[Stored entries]
------------

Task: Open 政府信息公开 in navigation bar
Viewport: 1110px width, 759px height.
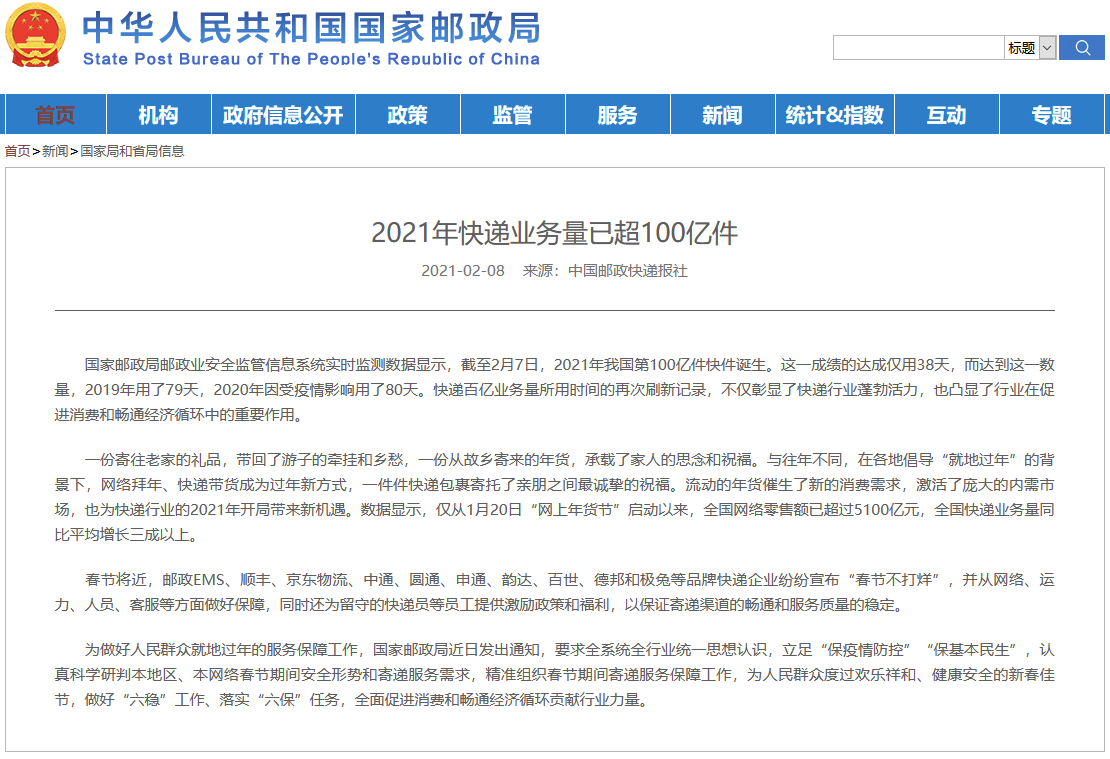Action: point(283,114)
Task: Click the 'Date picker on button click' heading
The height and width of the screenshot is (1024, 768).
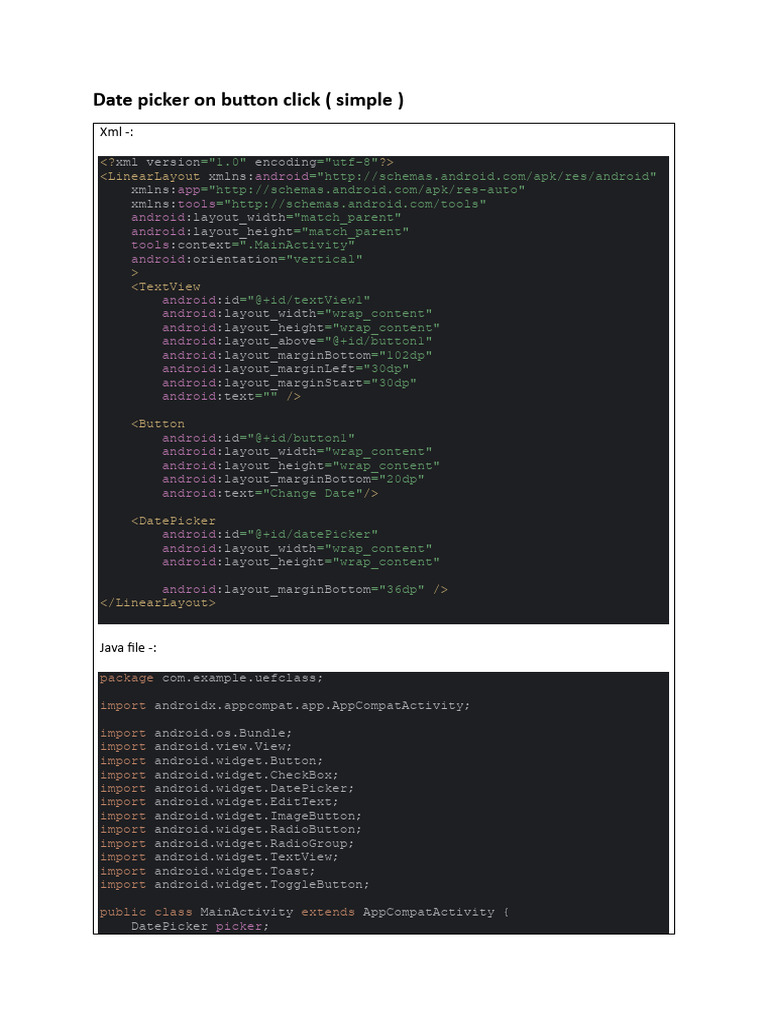Action: point(248,100)
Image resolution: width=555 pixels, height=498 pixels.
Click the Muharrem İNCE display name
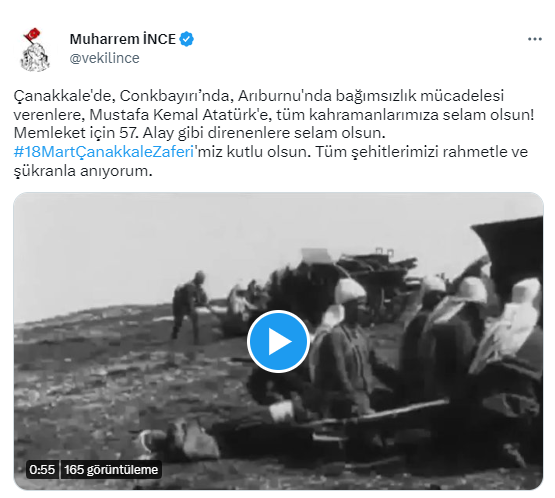[x=122, y=39]
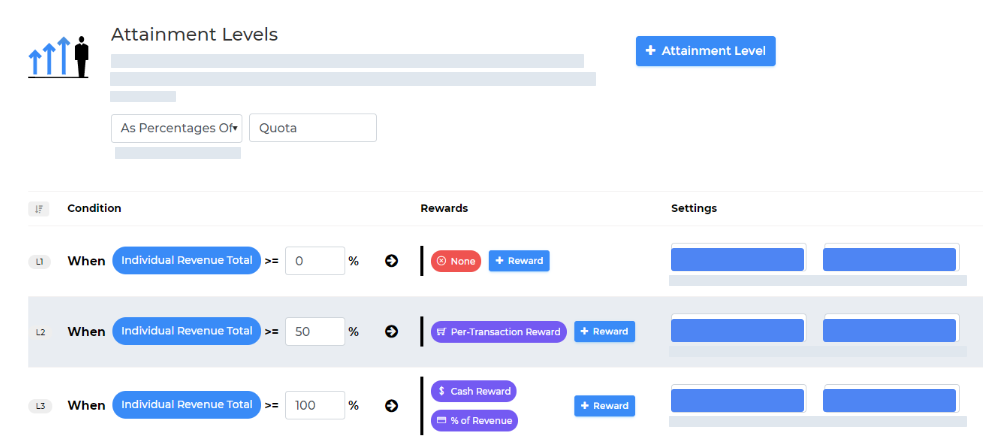986x446 pixels.
Task: Add a reward to level L3
Action: tap(604, 406)
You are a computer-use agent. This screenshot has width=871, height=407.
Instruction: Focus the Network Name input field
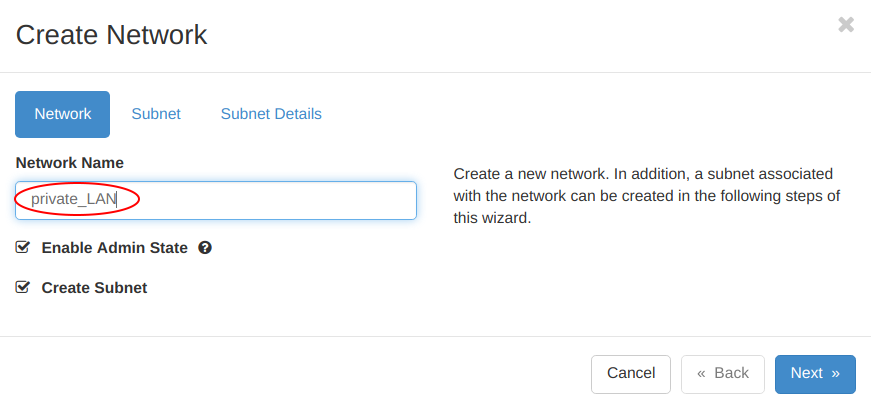216,200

------------

_Work to be completed:_ Keep the pictures out of the copy and write out the data exactly as it stands.

_Response for this exercise:_
Task: Open 政府信息公开 in navigation bar
Viewport: 1110px width, 759px height.
Action: point(283,114)
Task: Click the 'Date picker on button click' heading
The height and width of the screenshot is (1024, 768).
Action: point(248,100)
Image resolution: width=555 pixels, height=498 pixels.
Click the Muharrem İNCE display name
[x=122, y=39]
986x446 pixels.
Task: Add a reward to level L3
Action: tap(604, 406)
You are a computer-use agent. This screenshot has width=871, height=407.
Instruction: Focus the Network Name input field
216,200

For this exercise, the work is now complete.